Integrating Audit
It is no secret that the days of siloed Internal Audit processes do not lead to success in this day of fast-moving risks, demands for real time awareness and collaboration. Rather than auditors working and wading through opaque processes – lost in spreadsheets, internal check lists, and fractured auditing protocols across different business functions, we are seeing several cloud-based IA process automation tools (such as, www.auditprodigy.com) enable a unified framework and day-to-day processes. These tools allow IA to achieve more effective engagements – be it risk assessments, document requests, process mapping, financial or operational and internal control audits / reviews.
Integrated auditing is a symbiotic relationship between information technology as well as financial and operational controls in establishing an effective and efficient internal control environment. Public companies are already required to conduct integrated audits by mandating that auditors express an opinion on internal controls integrating the financial reporting audit with an internal controls audit. This is the legal requirement, but the process of holistic integration in audit is left undefined for companies to put together themselves. Management is responsible for designing the approach but Internal Audit can play a valuable advisory role. The ideal state should be setting an organized framework for establishing, maintaining, and reporting on an internal control structure and protocols for the auditors that are required to assess this internal control structure.
Not all controls reside in financial and operational processes. Issues identified in information technology may negate the effectiveness of the financial and operational controls and visa-versa. Therefore, an integrated audit evaluates the interplay between financial, operational, and technology processes on the achievement of control objectives.
The following areas deserve consideration in designing an effective integrated audit framework:
- How effective and accurate are the process maps? Does Internal Audit facilitate such a process to enable management take responsibility to document and maintain their processes?
- Are the business and information processing risks and controls understood and agreed upon by the stakeholders, IT delivery and support organization, and the integrated audit team?

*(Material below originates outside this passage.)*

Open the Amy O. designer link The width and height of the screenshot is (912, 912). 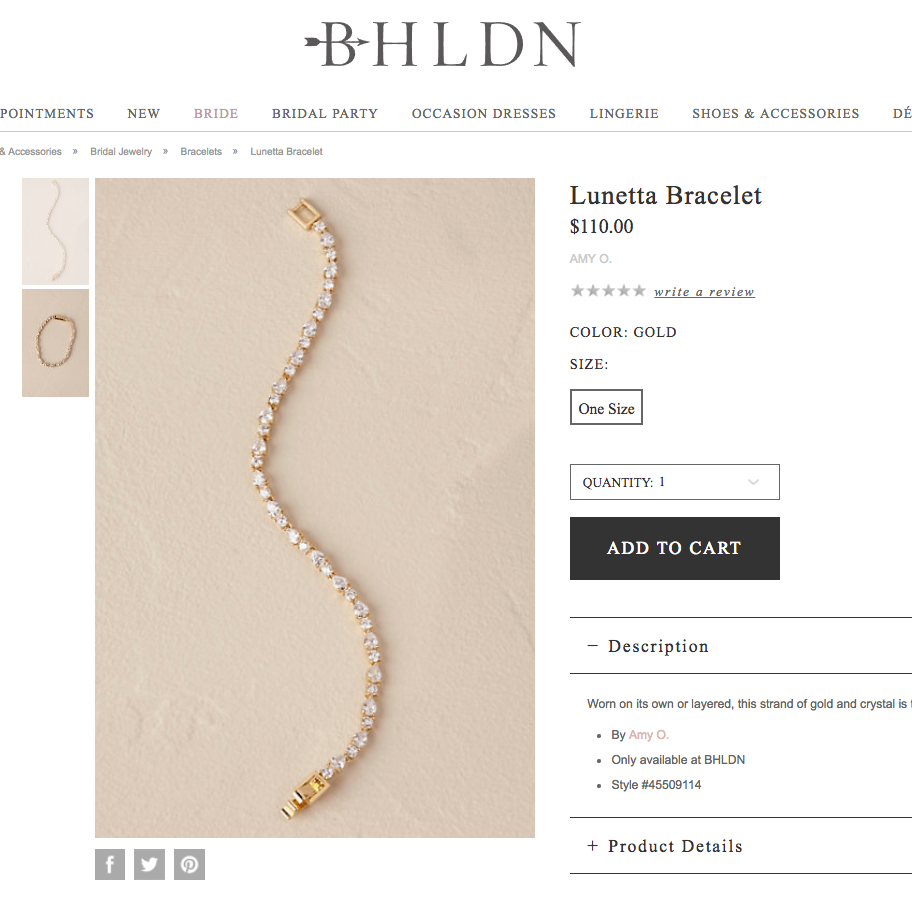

- Are manual and automated feeds, system interfaces, and communications accurate, timely and secure?
- Manual and automated transactions are approved, timely and accurately processed?
- Information is secure and confidentiality controls follow current regulations?
- Do Disaster Recovery and Business Continuity (DR & BC) plans provide reasonable assurance that both the system and business operations can recover and continue when a system or business interruption occurs?
- Are program changes are tested, approved and migrated to production as prescribed by the business process owners?
Moving an organization towards an integrated auditing framework is a crucial step towards organizational maturity. A modern integrated audit doesn’t just adhere to the legal requirement but establishes precedent within the organization for how the compliance landscape will evolve taking into consideration technology, and thus preemptively being prepared.
Sarbanes Oxley is the mandate for public companies, but the regulatory requirements for private companies will inevitably follow suit as more organizations mature and opt to stay private. As regulation continues to mature around the technology space, how are internal control over information technology going to be managed, and how are organizations going to be prepared to manage that change if they are responding late rather than anticipating the inevitable.